━━ Supplied information ━━
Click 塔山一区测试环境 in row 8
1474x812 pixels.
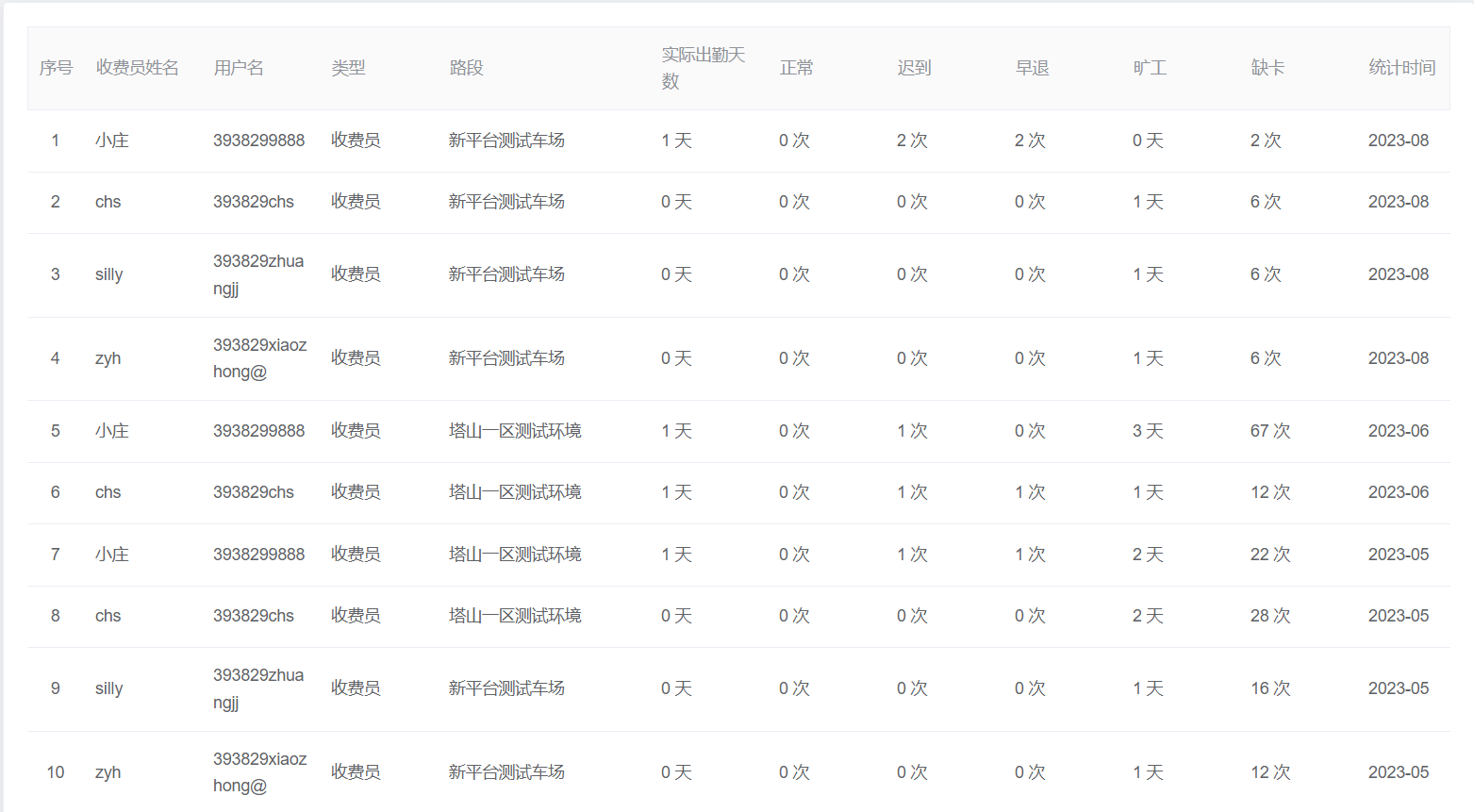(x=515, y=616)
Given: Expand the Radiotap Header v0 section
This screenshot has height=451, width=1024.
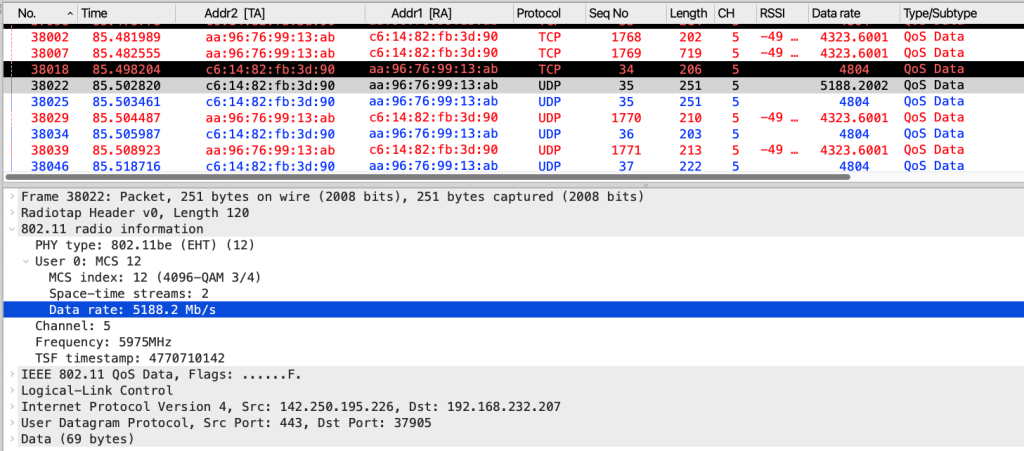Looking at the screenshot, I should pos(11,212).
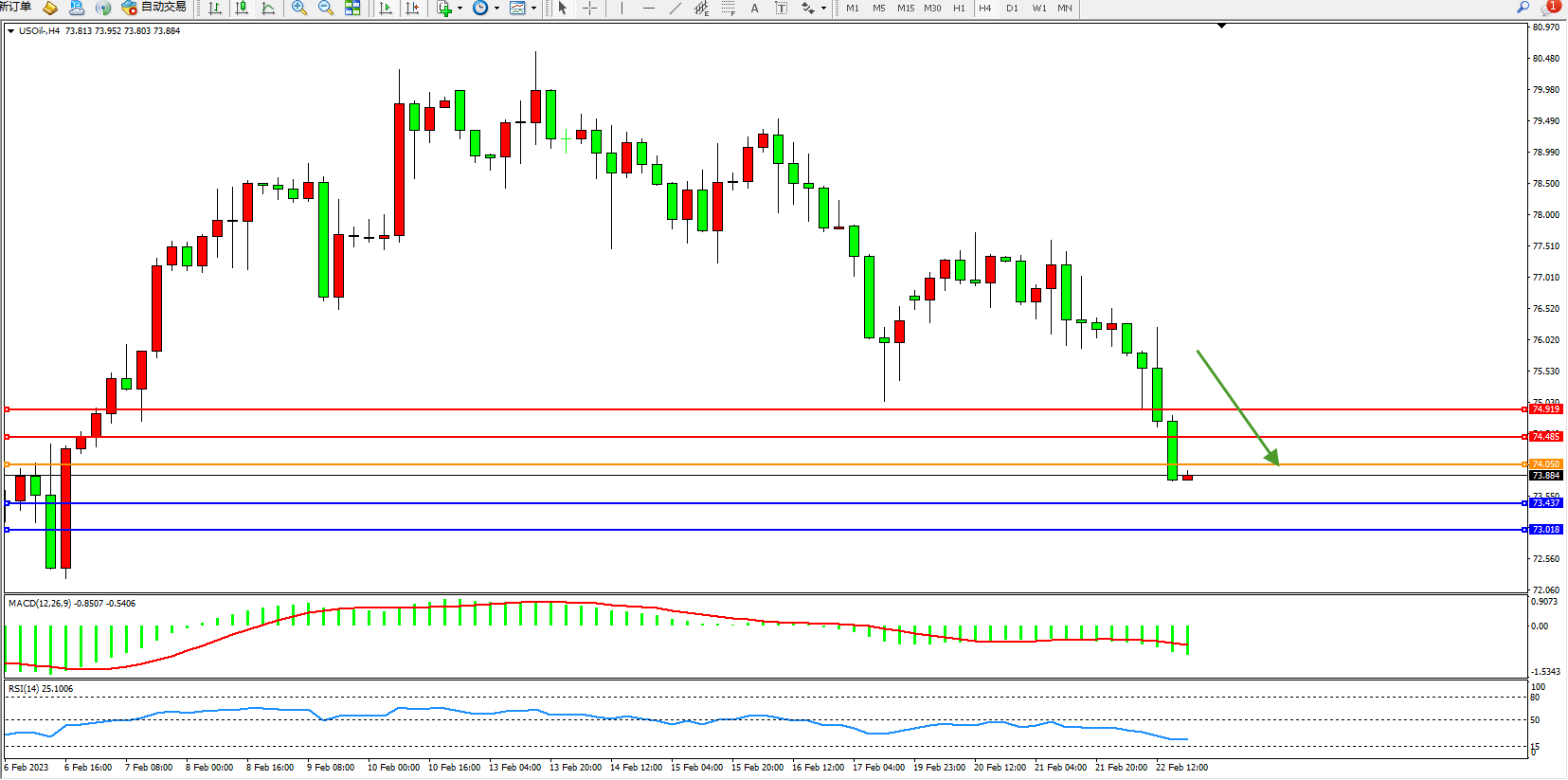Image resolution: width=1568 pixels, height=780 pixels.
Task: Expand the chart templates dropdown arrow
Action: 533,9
━━━
Goal of the exercise:
The listing above should be returned word for word, with pictures omitted.

Solution for this exercise:
Click 塔山一区测试环境 in row 8
1474x812 pixels.
(x=515, y=616)
Given: Expand the Radiotap Header v0 section
This screenshot has height=451, width=1024.
Looking at the screenshot, I should pos(11,212).
Image resolution: width=1568 pixels, height=780 pixels.
Task: Expand the chart templates dropdown arrow
Action: 533,9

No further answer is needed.